Figure one initial layout
 
initial layout extended Figure two

With a modular layout, on the other hand, you can start by building the two end boards to give you a working layout (see figure 3) and then add additional boards in between to fill the available space. As the end of each module will need to have track and scenery aligned to match the end boards, these intervening boards will be interchangeable given sufficient space (see figures 4 and 5). Also temporary boards to connect up the layout will not be required.

Figure three modular layout
 
modular layout extended Figure four
 
Figure five modular layout further extended

So how does this work out in practice? The last 'N' scale layout that I was building (which was disassembled to commence construction of my current layout) was an extensible (but not really modular) layout. The double track main line appeared from a tunnel at one end and passed the goods yard on its approach to the platforms. An overbridge was modelled over the platforms to sit on the temporary board to complete the scenic section of the layout (see figure 6). The layout was about 2.35m long made up of two boards each about 1.4m long and a temporary board about 450mm long to complete the circuit. In my case the rear 300mm of the boards which held the fiddle yard was removable from the scenicked 600mm section but this was not required to make the layout extensible, I was hoping to be able to reuse the fiddle yard on later layouts.

original layout Figure six

Prior to disassembling the layout I had commenced construction of another 1.4m section that contained the rest of the station platforms with an overbridge at the end (see figure 7). This section was never finished but as the tracks ran straight through it was possible to reuse the same temporary board (without its removable scenery) to again complete the layout in a form now 4.75m long.

as extended Figure seven

At this point, I moved house to my current address and the available space for the layout while long enough to fit the layout in its shorter form was not really wide enough to allow access to the fiddle yard. I decided to take the opportunity to rebuild the layout in a more modular form and to take the opportunity to replace the pineboard trackbeds with plywood.

The reduced weight has allowed me to construct boards 1.7m long instead of the 1.4m of the previous layout. This means that the two end boards fill the 3.4m length that 1 currently have available. To allow easier access to the fiddleyard from the front of the layout and to allow the door to be able to be fully opened I have reduced the width of the layout slightly at the ends (to 750mm) and the central section of the layout even further (to 600mm).

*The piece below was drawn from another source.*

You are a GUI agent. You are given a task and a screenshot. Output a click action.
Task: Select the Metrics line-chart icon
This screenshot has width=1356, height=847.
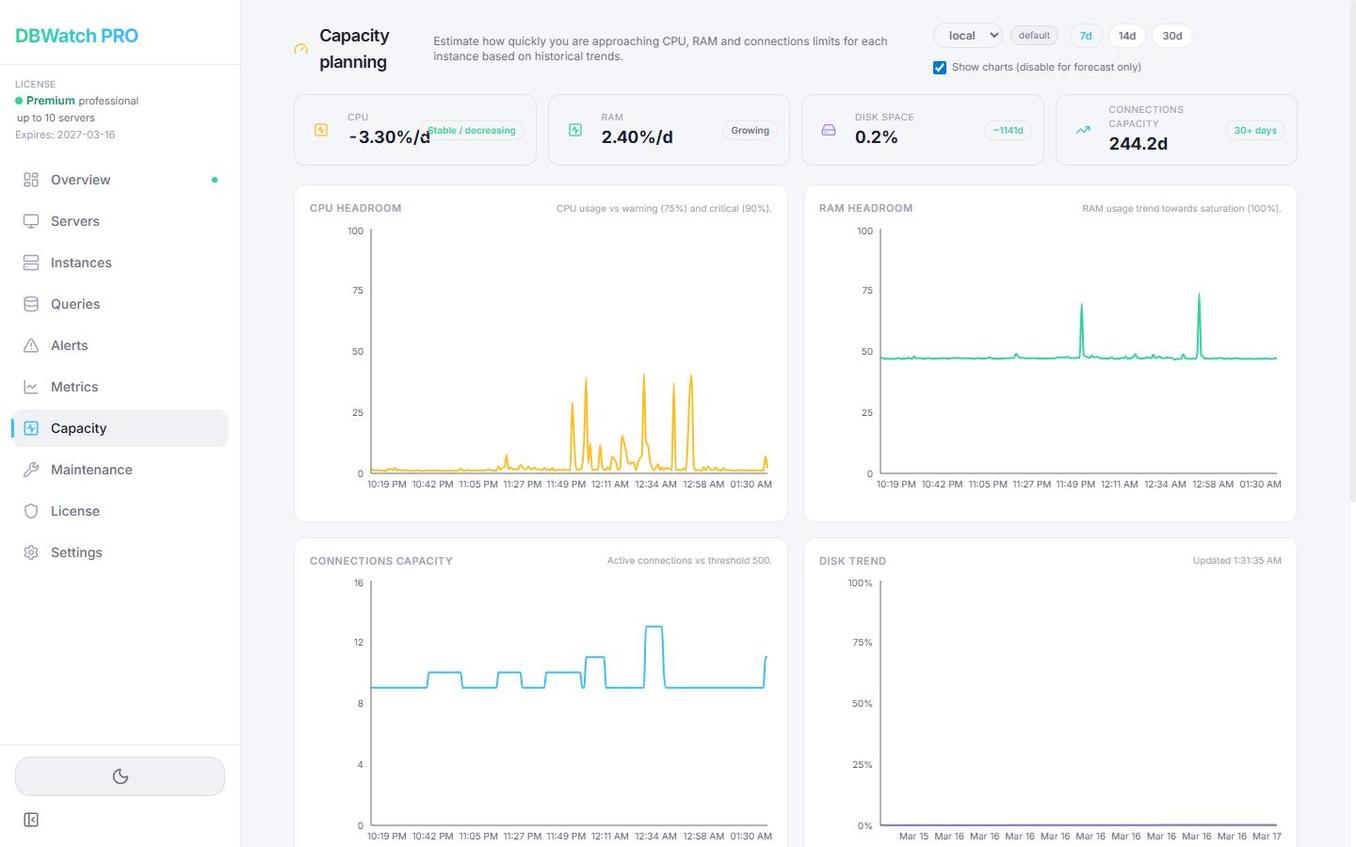(31, 387)
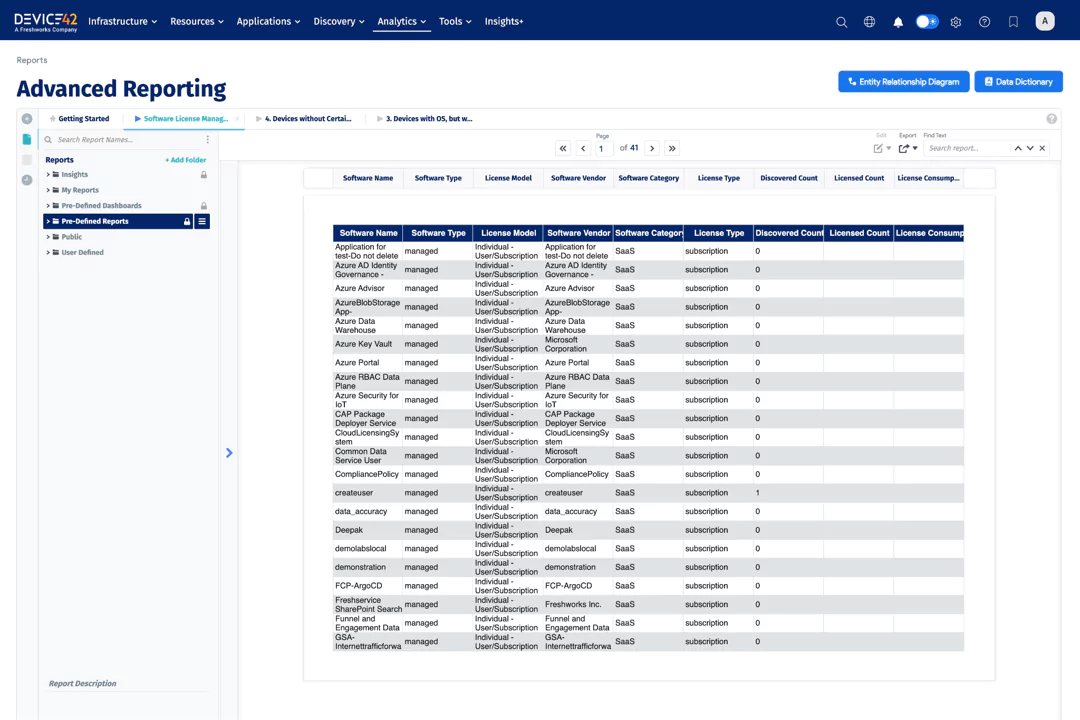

This has meant that there is no longer the available width to retain the fiddleyard boards previously constructed and the fiddle yard has been integrated into the new boards (see figure 8).

Figure eight current layout

From the start the layout has been designed with one additional board that will fit between the end boards to include the station platforms. Construction of this board commenced at the same time as the end boards and proceeded at the same time as the end boards through the track laying stage. This allowed me to incorporate a rather clever idea that I had to increase the capacity of the fiddle yard automatically whenever this additional board is inserted into the layout (see figure 9). Further boards can be added between this centre board and each of the end boards (or instead of the centre board) at a later date to add a goods yard, carriage sidings, and locomotive storage.

current layout extended Figure nine

The overall result of building an extensible layout like this is that it will progressively turn a relatively simple layout consisting of not much more than a double track main line with a siding and a loop into a complex mainline station. I may never have enough space at home to assemble more than just a couple of boards but I will still have a working layout at home and, at some future date, I will also have a much larger layout containing what will eventually be a full length station that I can take to exhibitions.